Keeping a PC from the early 2000s or even late 1990s working is a difficult job. Leaking capacitors and clock batteries are the least of your worries. Most likely the retro PC has an aging hard drive with a Parallel ATA interface that is no longer as reliable as it were in the day. A logical course of action will be to replace it with an SSD. While there are cheap PATA SSDs on the market, they will one day become extinct, making it difficult to fix those old PCs. Apparently, there is a solution: build your own 2.5-inch SSD with an IDE interface.
This is perhaps what Dosdude1 thought as he decided to build their own drive based on Silicon Motion’s SM2236 controller and up to four 512Gb NAND ICs in a BGA152 or BGA132 packaging. Ironically, to build an SSD (whether one of the best SSDs or a cheap drive), one needs basic PCB routing, soldering, and programming skills. Meanwhile, to produce NAND flash memory and an SSD controller, one needs multi-billion fabs and advanced packaging facilities.
The GitHub post created by Dosdude1 contains blueprints of a 2.5-inch PATA SSD powered by the SMI SM2236 controller, a PCB design, and PCB schematics. The information gleaned from open documents and a serious amount of reverse engineering. Those who decide to build such an SSD will have to procure the controller, memory chips, and build a printed circuit board using the provided design. Also, they will have to find Silicon Motion’s SM2236 Mass Production Tool (MPTool) that lists compatible memory chips as well as datasheets for those NAND ICs to set correct voltages for these chips.

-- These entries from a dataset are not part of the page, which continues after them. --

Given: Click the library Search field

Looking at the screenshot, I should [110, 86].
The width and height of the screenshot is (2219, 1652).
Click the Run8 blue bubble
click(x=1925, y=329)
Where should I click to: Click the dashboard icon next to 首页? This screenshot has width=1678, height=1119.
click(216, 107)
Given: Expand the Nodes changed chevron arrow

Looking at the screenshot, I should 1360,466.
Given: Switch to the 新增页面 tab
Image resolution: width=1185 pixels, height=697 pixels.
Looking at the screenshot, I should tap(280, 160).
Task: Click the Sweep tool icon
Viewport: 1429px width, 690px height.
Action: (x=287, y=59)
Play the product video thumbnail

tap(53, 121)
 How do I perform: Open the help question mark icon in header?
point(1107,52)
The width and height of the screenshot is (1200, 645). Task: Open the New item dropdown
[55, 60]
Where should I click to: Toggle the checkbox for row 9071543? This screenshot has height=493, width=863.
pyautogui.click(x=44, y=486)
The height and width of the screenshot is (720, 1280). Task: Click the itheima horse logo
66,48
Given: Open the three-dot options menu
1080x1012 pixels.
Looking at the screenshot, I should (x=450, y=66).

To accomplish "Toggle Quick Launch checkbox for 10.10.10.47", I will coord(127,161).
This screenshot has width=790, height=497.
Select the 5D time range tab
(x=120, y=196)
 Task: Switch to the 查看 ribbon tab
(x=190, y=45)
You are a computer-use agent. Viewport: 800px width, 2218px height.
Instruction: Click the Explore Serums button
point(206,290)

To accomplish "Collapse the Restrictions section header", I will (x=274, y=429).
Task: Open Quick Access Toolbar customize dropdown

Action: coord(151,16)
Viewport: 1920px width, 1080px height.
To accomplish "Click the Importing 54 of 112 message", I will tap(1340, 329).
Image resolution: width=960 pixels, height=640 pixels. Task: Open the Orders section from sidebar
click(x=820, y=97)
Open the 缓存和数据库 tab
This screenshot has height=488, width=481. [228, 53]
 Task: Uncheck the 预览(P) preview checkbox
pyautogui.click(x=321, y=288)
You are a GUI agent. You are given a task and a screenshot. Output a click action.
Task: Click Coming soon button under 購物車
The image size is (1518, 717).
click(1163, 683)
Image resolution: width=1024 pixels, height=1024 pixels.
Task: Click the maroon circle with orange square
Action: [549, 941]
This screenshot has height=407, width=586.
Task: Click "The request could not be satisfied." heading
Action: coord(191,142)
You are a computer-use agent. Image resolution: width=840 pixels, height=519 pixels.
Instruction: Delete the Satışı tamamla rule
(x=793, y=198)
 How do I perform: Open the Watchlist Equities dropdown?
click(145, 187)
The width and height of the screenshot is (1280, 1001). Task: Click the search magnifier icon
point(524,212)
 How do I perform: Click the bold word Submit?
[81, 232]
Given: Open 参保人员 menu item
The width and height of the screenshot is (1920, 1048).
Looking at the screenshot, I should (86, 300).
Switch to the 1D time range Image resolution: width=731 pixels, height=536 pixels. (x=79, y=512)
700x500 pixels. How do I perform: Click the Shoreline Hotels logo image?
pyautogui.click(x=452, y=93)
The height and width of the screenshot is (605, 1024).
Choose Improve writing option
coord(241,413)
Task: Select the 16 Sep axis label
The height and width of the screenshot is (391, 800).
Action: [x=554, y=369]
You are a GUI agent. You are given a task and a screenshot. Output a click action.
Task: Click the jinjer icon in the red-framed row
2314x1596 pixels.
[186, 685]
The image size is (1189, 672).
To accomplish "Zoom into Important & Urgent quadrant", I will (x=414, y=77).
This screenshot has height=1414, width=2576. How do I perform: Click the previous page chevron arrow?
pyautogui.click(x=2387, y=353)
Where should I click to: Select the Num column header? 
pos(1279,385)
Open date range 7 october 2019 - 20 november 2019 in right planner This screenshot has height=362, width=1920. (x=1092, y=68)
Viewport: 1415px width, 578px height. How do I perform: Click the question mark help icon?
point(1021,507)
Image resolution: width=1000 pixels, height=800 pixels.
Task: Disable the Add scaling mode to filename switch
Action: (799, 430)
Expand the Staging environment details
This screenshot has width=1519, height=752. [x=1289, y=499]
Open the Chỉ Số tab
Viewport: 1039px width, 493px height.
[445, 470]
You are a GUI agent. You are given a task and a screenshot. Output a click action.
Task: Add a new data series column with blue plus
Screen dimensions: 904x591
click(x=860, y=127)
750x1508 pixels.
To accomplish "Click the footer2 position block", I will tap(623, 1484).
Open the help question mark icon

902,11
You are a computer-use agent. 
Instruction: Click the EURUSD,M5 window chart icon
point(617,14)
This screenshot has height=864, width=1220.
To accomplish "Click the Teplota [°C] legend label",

Once the drive is assembled, the SM2236 SSD controller will have to be programmed for the installed NAND ICs. This part appears to be interesting as the controller has to be programmed using a Windows-based system running the SM2236 MPTool, yet the SSD will not work if connected simply to a PATA port, but it has to be connected using a PATA-to-USB bridge to the system.
While building a PATA SSD seems to be relatively simple, the question is whether for now it makes sense to DIY such a drive. There are still inexpensive PATA SSDs sold at Amazon (opens in new tab) or another option is to use a CF to IDE adapter. They may not be cheap by today’s standards, but it may be easier to buy one than to build a storage device at home. Yet, these drives will not stay on the market for much longer as IDE or PATA systems have not been produced for quite a while and demand for such SSDs is weak.